▸ **Directives**
1: In the hexagon proof, to which four quadrilaterals is Ptolemy's theorem applied?
2: Write out the hexagon proof from "Multiplying the first" up to and including "the stated result.", switching "factor" to "term".

Suppose that ABCDEF is a convex cyclic hexagon.
Then

|AD||BE||CF| = |AB||CD||EF|
             + |AF||BC||DE|
             + |AB||DE||CF|
             + |BC||EF||AD|
             + |CD||AF||BE|

Proof:

This is obtained by applying ptolemy's theorem to the
convex cyclic quadrilaterals ABDE, BCDF, ADEF, ABEF

|AD||BE| = |AB||DE|+|AE||BD|
|BD||CF| = |BC||DF|+|BF||CD|
|AE||DF| = |AD||EF|+|AF||DE|
|AE||BF| = |AB||EF|+|AF||BE|

Multiplying the first by |CF|, we get

|AD||BE||CF| = |AB||DE||CF|+|AE||BD||CF|

By the second, we can replace |BD||CF| by
|BC||DF|+|BF||CD| in the second factor on the right

|AD||BE||CF| = |AB||DE||CF|+|AE||BC||DF|+|AE||BF||CD|

Using the third and fourth, we can replace |AE||DF| by
|AD||EF|+|AF||DE|, and |AE||BF| by |AB||EF|+|AF||BE|.
This gives the stated result.

▸ **Data shown**
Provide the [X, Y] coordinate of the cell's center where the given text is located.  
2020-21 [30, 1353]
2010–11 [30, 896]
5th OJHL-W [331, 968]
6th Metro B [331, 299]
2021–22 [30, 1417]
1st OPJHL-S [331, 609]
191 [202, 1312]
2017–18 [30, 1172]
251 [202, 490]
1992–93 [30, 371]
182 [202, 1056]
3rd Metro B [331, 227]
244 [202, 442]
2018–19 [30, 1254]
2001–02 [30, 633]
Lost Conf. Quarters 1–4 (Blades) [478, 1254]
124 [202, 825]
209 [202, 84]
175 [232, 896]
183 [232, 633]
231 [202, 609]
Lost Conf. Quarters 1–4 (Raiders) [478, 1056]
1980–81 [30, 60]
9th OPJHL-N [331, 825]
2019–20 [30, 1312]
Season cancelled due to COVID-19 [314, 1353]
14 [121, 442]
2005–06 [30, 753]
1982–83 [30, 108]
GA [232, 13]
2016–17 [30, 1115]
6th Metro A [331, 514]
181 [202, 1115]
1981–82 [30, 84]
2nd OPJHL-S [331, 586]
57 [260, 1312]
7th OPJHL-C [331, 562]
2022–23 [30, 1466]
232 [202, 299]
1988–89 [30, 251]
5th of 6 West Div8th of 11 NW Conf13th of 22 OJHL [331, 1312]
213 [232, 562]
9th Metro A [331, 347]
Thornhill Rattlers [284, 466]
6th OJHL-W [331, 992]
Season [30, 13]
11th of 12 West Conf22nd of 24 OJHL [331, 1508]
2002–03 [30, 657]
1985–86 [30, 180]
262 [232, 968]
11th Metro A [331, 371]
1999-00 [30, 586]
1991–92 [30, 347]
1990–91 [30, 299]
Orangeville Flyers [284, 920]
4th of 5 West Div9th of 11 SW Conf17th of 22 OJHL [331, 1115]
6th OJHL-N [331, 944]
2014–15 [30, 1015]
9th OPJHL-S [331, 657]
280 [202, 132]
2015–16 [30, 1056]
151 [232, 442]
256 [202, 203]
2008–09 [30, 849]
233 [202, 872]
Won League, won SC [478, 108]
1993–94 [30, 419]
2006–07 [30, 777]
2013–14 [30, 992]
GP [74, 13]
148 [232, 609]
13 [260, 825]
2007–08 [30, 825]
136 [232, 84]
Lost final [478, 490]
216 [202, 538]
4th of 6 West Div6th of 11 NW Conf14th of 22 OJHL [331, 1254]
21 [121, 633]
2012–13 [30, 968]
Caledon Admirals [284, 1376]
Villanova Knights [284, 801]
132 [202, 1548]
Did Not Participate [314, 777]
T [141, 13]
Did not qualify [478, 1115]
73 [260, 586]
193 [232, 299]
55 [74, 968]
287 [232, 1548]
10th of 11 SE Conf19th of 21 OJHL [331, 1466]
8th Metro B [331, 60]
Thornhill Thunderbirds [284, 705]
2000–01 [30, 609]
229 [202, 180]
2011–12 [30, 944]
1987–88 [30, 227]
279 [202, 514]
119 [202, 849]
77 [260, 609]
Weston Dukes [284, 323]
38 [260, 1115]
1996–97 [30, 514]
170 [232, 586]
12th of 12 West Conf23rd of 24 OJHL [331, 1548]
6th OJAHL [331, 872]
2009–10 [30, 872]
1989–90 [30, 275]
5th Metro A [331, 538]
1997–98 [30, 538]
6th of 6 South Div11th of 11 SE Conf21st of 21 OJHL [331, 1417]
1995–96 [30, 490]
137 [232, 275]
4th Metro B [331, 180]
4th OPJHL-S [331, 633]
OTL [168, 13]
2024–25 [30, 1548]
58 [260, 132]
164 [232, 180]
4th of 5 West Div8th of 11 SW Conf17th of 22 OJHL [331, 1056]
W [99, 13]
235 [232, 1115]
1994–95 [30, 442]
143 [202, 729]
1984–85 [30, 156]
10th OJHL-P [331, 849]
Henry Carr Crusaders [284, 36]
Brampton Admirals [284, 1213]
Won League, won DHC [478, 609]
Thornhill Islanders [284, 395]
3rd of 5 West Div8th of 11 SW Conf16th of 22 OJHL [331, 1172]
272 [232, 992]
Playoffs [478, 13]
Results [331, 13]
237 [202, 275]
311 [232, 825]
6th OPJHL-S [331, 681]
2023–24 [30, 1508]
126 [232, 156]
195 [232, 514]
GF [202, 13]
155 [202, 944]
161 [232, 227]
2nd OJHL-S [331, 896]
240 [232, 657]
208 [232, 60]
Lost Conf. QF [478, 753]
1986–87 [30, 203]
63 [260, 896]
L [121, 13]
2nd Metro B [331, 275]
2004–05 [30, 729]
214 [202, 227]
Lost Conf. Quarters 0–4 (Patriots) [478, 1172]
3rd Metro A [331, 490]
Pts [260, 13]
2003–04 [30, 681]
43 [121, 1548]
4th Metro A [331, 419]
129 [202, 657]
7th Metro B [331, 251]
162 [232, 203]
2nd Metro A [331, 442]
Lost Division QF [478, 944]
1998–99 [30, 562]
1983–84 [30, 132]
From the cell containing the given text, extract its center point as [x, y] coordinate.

--

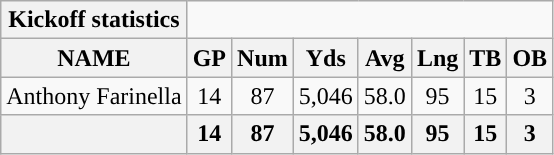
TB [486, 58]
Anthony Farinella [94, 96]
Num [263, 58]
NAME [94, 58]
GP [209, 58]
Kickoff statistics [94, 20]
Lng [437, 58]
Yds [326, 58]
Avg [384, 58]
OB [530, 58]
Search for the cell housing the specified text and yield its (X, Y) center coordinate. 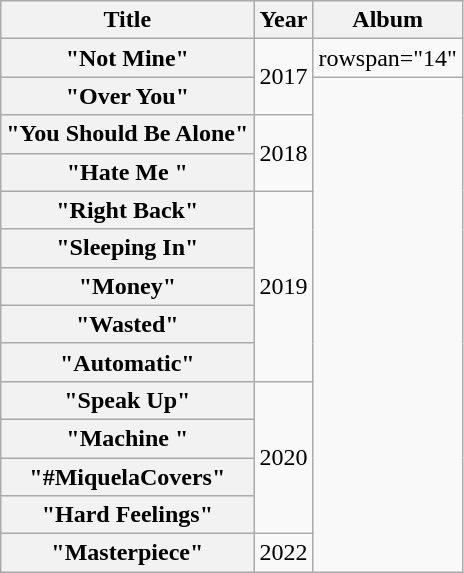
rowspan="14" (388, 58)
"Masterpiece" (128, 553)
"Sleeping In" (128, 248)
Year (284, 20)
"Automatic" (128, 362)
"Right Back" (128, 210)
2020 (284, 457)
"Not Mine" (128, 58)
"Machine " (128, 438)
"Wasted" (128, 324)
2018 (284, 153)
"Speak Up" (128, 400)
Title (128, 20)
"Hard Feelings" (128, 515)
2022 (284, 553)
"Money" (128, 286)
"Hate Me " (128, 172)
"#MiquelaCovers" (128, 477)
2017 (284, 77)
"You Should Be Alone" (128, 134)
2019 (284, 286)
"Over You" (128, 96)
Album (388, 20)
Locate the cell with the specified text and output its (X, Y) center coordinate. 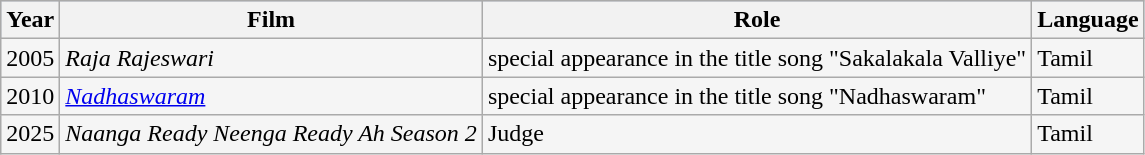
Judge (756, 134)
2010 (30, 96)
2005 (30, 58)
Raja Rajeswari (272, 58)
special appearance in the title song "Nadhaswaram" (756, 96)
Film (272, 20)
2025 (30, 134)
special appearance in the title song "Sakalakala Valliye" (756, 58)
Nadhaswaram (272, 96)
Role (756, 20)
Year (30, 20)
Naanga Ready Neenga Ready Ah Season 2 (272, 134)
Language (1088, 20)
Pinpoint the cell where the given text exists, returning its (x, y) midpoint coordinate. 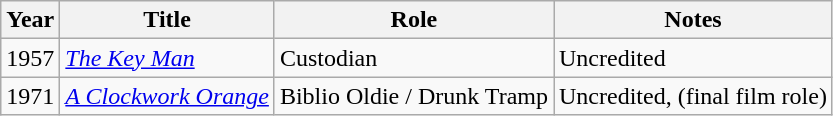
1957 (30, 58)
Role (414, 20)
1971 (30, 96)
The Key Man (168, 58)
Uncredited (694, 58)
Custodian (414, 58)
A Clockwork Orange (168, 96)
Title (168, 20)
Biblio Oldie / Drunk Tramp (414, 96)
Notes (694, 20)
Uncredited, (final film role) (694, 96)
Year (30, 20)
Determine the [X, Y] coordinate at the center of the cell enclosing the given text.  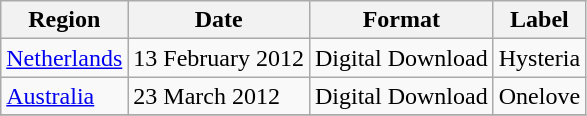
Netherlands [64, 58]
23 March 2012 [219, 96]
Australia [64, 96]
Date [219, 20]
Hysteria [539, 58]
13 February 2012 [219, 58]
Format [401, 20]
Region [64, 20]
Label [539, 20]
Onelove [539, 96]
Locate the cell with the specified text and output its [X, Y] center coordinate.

▸ **Answers to the exercises**
1: ABDE, BCDF, ADEF and ABEF

2:
Multiplying the first by |CF|, we get

|AD||BE||CF| = |AB||DE||CF|+|AE||BD||CF|

By the second, we can replace |BD||CF| by
|BC||DF|+|BF||CD| in the second term on the right

|AD||BE||CF| = |AB||DE||CF|+|AE||BC||DF|+|AE||BF||CD|

Using the third and fourth, we can replace |AE||DF| by
|AD||EF|+|AF||DE|, and |AE||BF| by |AB||EF|+|AF||BE|.
This gives the stated result.